There remains a vast difference between what is written today about leadership and the type of leadership accepted by people within the small church. In recent history, the church has adopted much of the leadership model formulated within the secular business community.

While it is true that there is much that can (and should) be learned from the business paradigm of leadership, often that paradigm conflicts with the concept of leadership adapted within the small church. This results in the accusation that the small church remains hardheaded, unchangeable, un-leadable, old fashioned, or worse, downright sinful.

However, the problem is often not found in the people within in the church but in the failure of the leaders to understand the different paradigm by which the small church understands the role and nature of leadership.

Whereas much of what is written about church leadership follows a business model, the small church operates under a family model of leadership where relationships form the fabric for the community and organization. Just as a family owned and operated business views leadership vastly different from the large, Wall Street corporation, so also the congregation within the small church understands the roles and responsibilities of those placed in key positions differently from the larger church.

This is not to say that one is better than the other. Both paradigms can learn much from each other. However, if the pastor and board desire to be effective as leaders they need to understand the criterion by which the congregation judges and views leadership. Failing to do so results in the leadership grossly misunderstanding the people, bringing frustration and hurt to both the pastor and congregation.

1. The business model manages by objectives; the family model manages by relationships.
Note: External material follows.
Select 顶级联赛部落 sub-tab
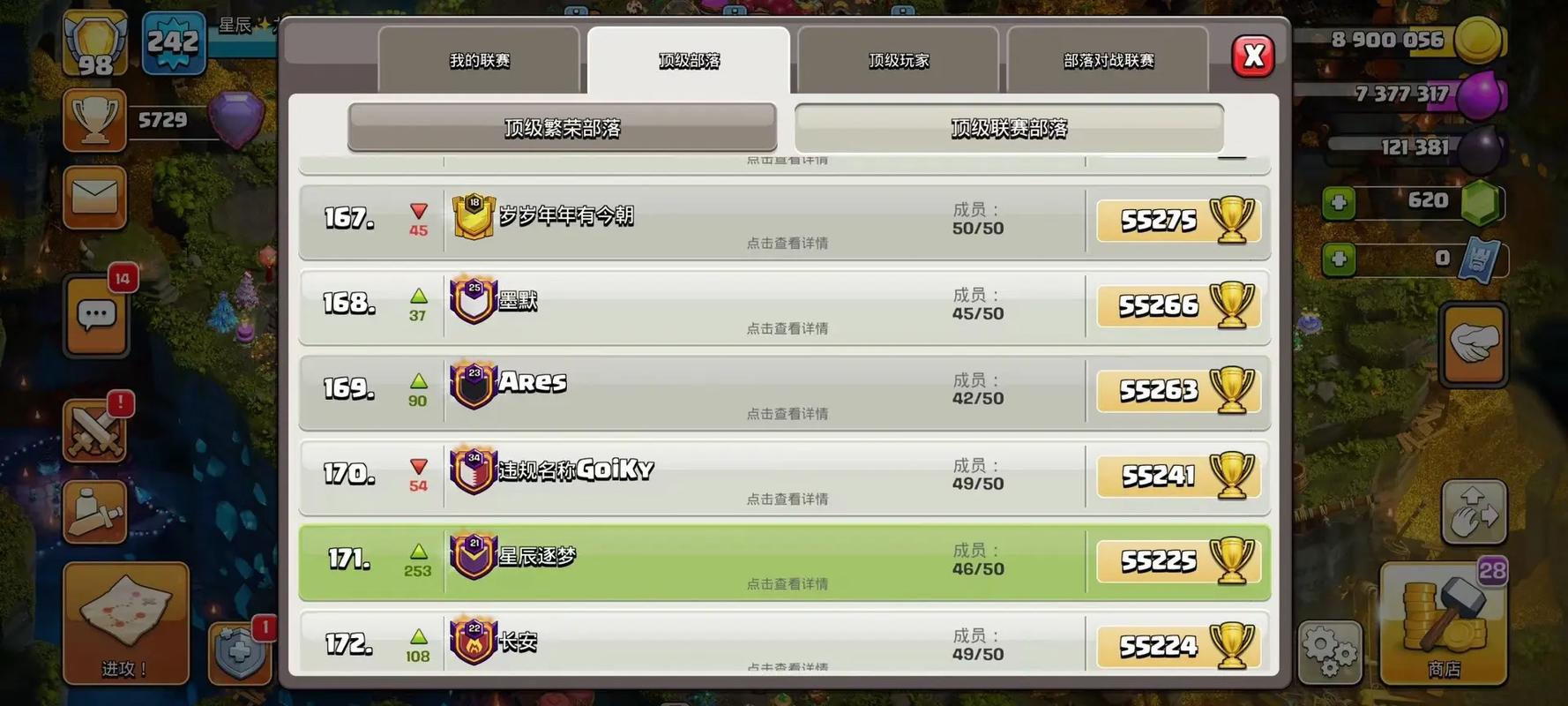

Management by objectives means that the leaders of the church and/or group formulate goals and objectives which become the basis for decisions.  Plans are made based upon the desired outcome. Any decision that does not result in the achievement of the objectives is to be rejected. Only those that move the group closer to the accomplishment of the goals are validated.
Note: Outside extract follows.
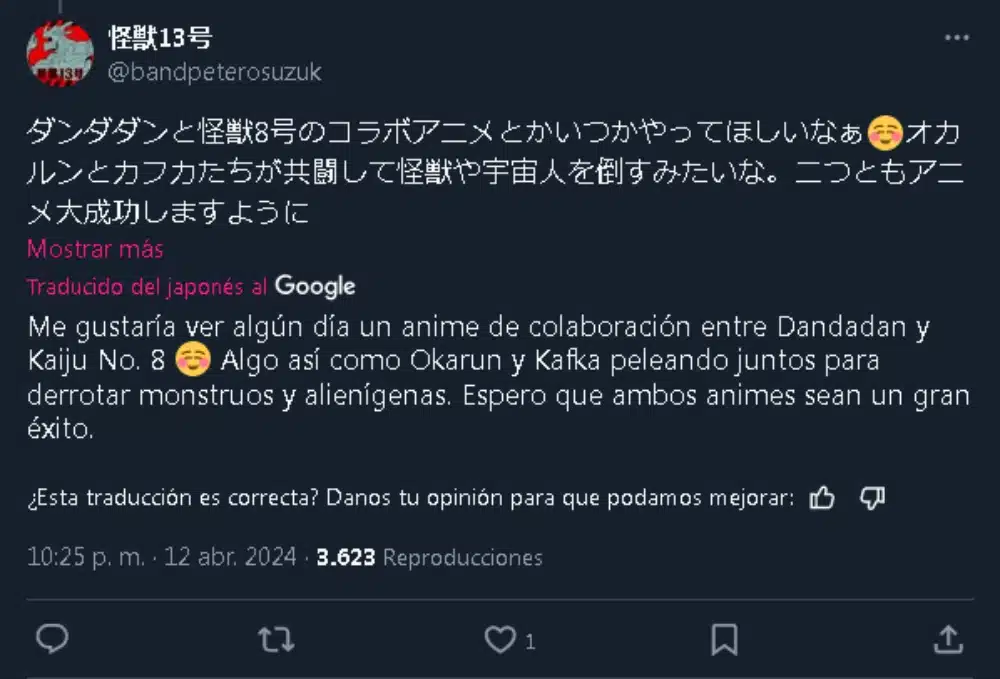Open the share tweet options
Viewport: 1000px width, 679px height.
click(948, 639)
Within the small church, decisions are not based upon objectives, but upon the effect the decision will have upon the unity and fellowship within the congregation. A decision, no matter how significant or beneficial, will be rejected if it is perceived to undermine or threaten the unity within the community. The decision to replace the organ with a keyboard is not based upon the objective of reaching baby boomers, but how it will affect the family who donated the organ and the person who has been playing the organ for the past twenty years.

2. Within the business model the leader is the visionary and direction setter; in the family model the congregation sets the vision and the leader serves as a facilitator and guide in assisting the congregation in determining and implementing its vision.

Most of the literature today dealing with the vision and direction of the church reflects a model adapted by the business community. Within this model, the pastor is responsible to set the direction and vision for the congregation. The congregation then follows the pastor and assists the pastor in implementing the vision.

George Barna, in his book, The Power of Vision, quotes Bill Moore who states, "The leader's got to have a vision of where he plans to take the company. He has to be able to dramatize that vision for his organization." (p. 168). In George Barna's model, the pastor function like the leader of a company in determining the direction for the church. As the pastor communicates the vision to the board and congregation, then they will rally around the pastor in moving the church forward.

In contrast, the small church often balks at any pastor who attempts to dictate the direction of the congregation. In the family model of leadership, any direction for the family is based upon input from the whole group, with each family member having a say in the matter. The role of the pastor is not to set the direction, but to help the congregation establish the direction they want to go. The people, not the pastor sets the vision for the congregation. The pastor is responsible to work with the various groups to implement that vision. In the small church they want a pastor who listens to their visions and dreams and works with them in achieving them.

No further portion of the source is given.